*DATA EXCERPTS:*
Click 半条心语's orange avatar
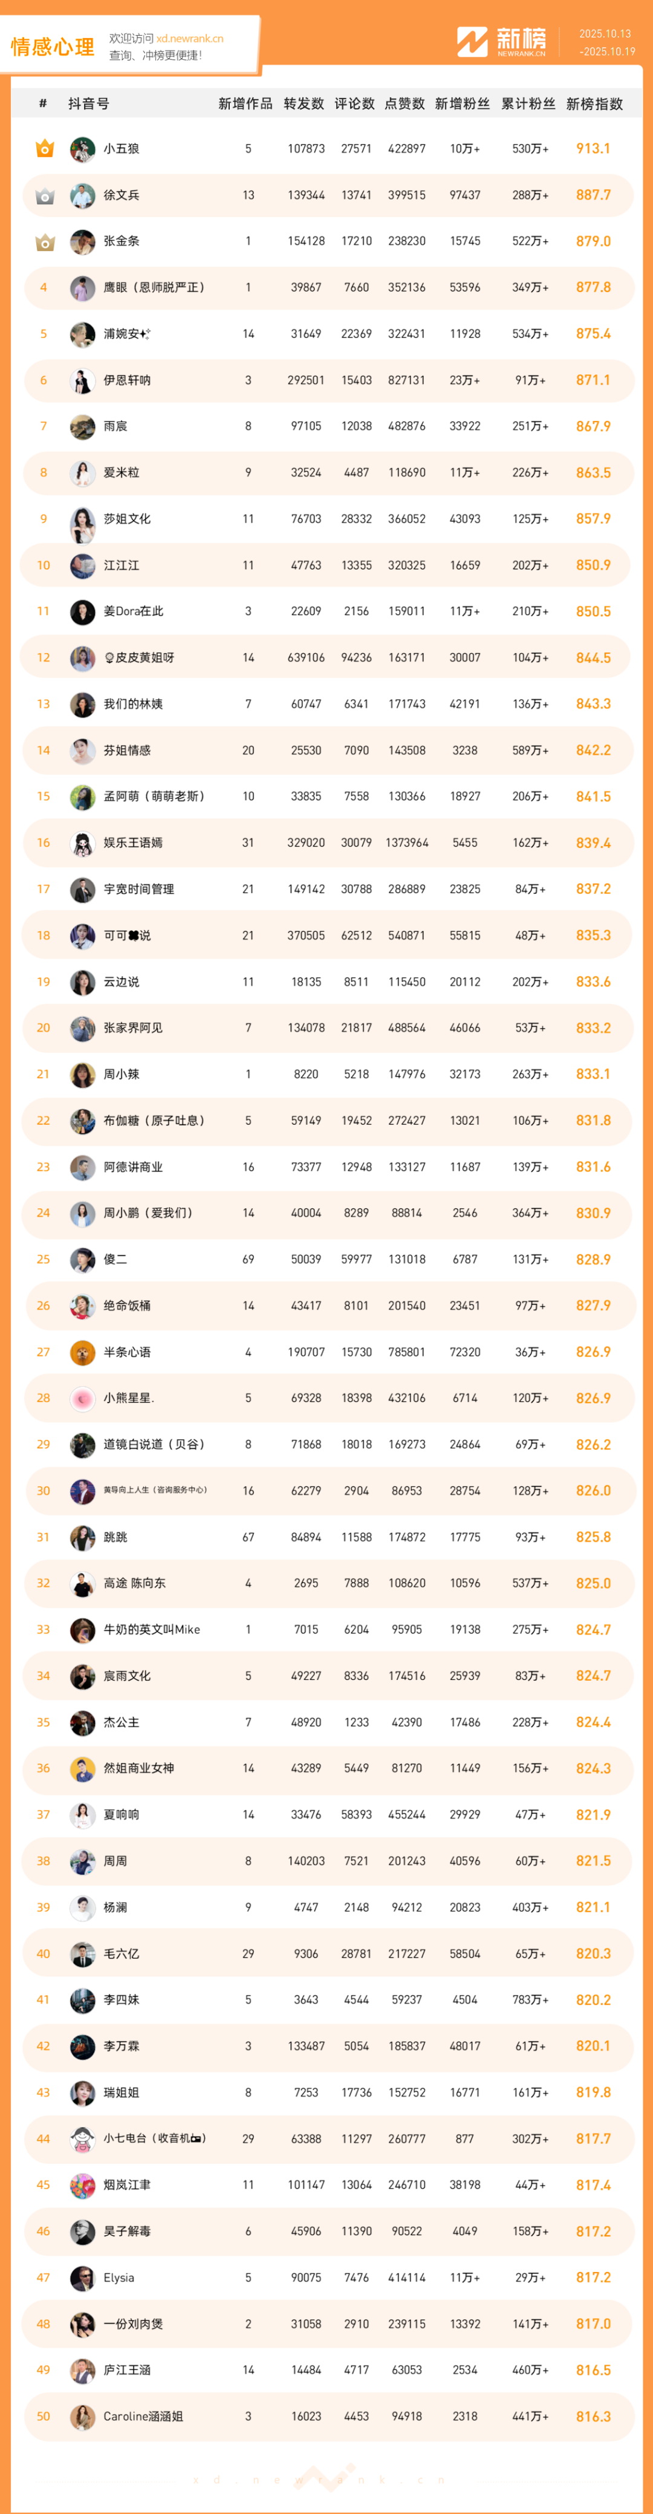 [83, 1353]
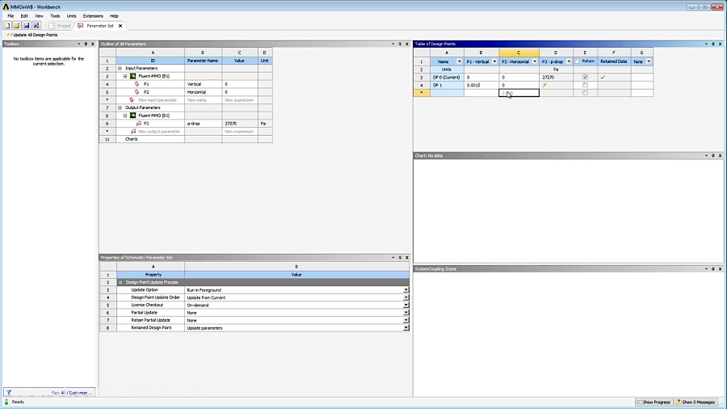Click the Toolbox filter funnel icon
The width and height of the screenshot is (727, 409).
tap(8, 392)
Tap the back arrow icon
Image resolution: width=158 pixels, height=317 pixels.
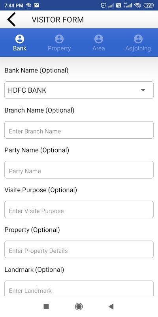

--

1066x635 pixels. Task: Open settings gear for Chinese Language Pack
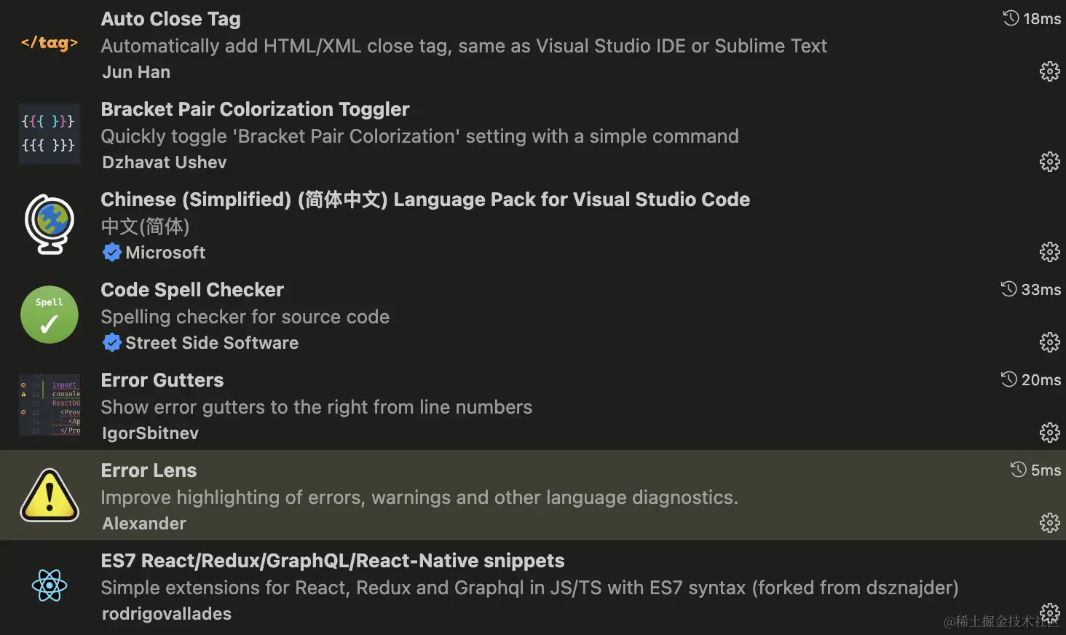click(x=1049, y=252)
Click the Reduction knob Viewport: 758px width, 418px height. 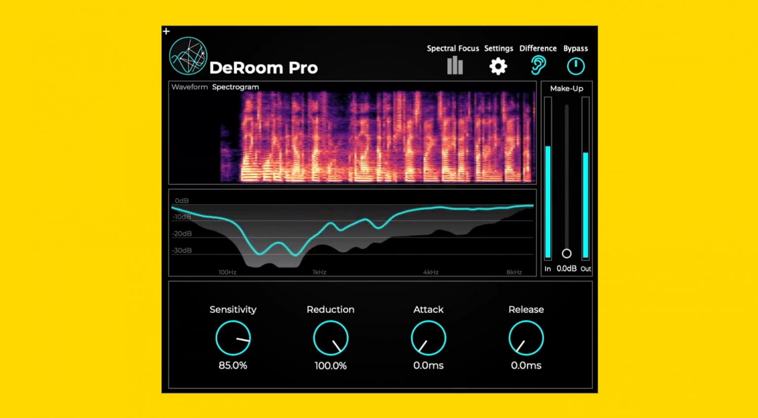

*TASK DIRECTIONS:* The line holding "Click 半条心语's orange avatar" starts the copy and the line holding "Image resolution: width=158" ends it. Repeat those two lines above and all between them exactly, leaving out pictures.

*FINISHED TASK:*
Click 半条心语's orange avatar
 [83, 1353]
Click the Toolbox filter funnel icon
The width and height of the screenshot is (727, 409).
tap(8, 392)
Tap the back arrow icon
Image resolution: width=158 pixels, height=317 pixels.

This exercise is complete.